On Fri, Sep 29, 2017 at 8:03 PM, Tom Lane <tgl@sss.pgh.pa.us> wrote:
Jeff Janes <jeff.janes@gmail.com> writes: > On Fri, Sep 29, 2017 at 6:43 AM, <zam6ak@gmail.com> wrote: >> We use clock_timestamp() function in our code and I have noticed that in PG >> 10 RC1 it returns same values across rows...
> Probably not an issue of the different versions, but rather different > compilers (or maybe different hardware?).
AFAICS, our code in this area (see src/port/gettimeofday.c) has not changed since 9.5. I'm suspicious of a platform change. > I get the same behavior on these two versions: > ... > and that behavior is that the timestamp jumps 500 usec at a time, despite > looking as if it might have usec granularity:
What gettimeofday.c does is to use GetSystemTimePreciseAsFileTime() if it can get hold of that, otherwise fall back to GetSystemTimeAsFileTime().

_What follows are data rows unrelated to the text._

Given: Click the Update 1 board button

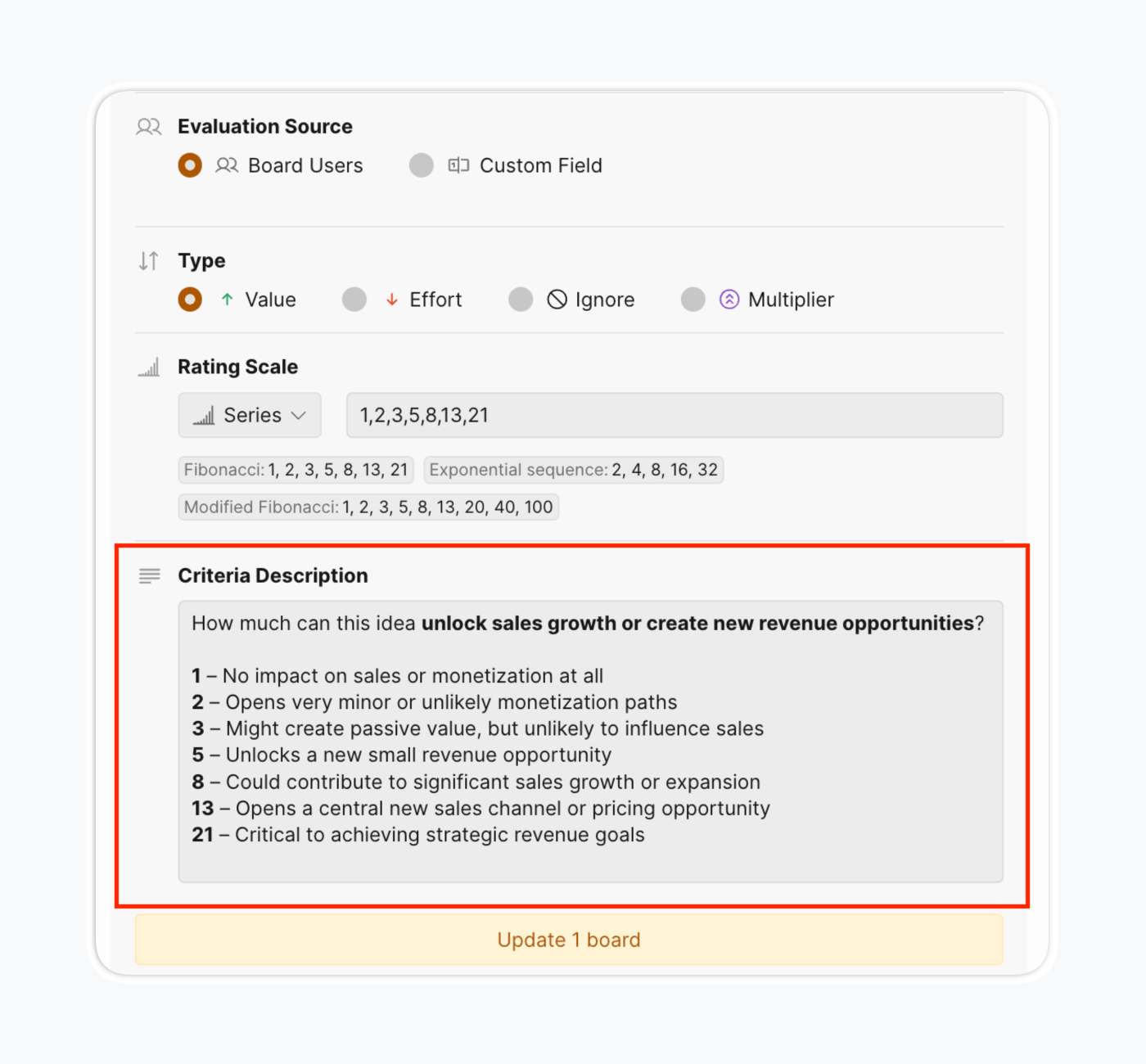Looking at the screenshot, I should click(x=569, y=940).
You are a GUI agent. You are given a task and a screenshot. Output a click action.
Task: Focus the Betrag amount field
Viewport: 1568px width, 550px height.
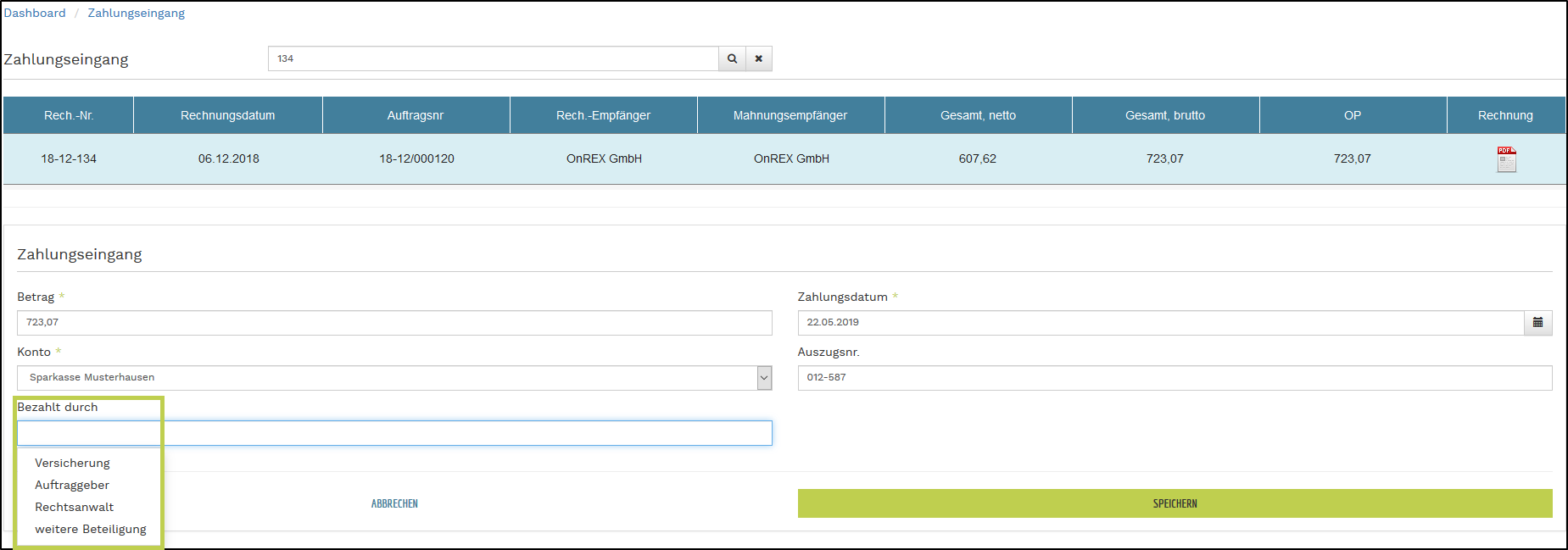[x=394, y=323]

I don't see anything very specific in Windows' documentation about the resolution to be expected from either one, but I wonder if the OP's 9.6 installation is using the former while for some reason his 10rc1 installation is using the latter.
The documentatino for GetSystemTimePreciseAsFileTime() specifically says "the current system date and time with the highest possible level of precision (<1us)". Which is not super specific, but certainly a lot lower than the 500us observed.
GetSystemTime() is AFAIK at millisecond level, I recall reading about 10ms.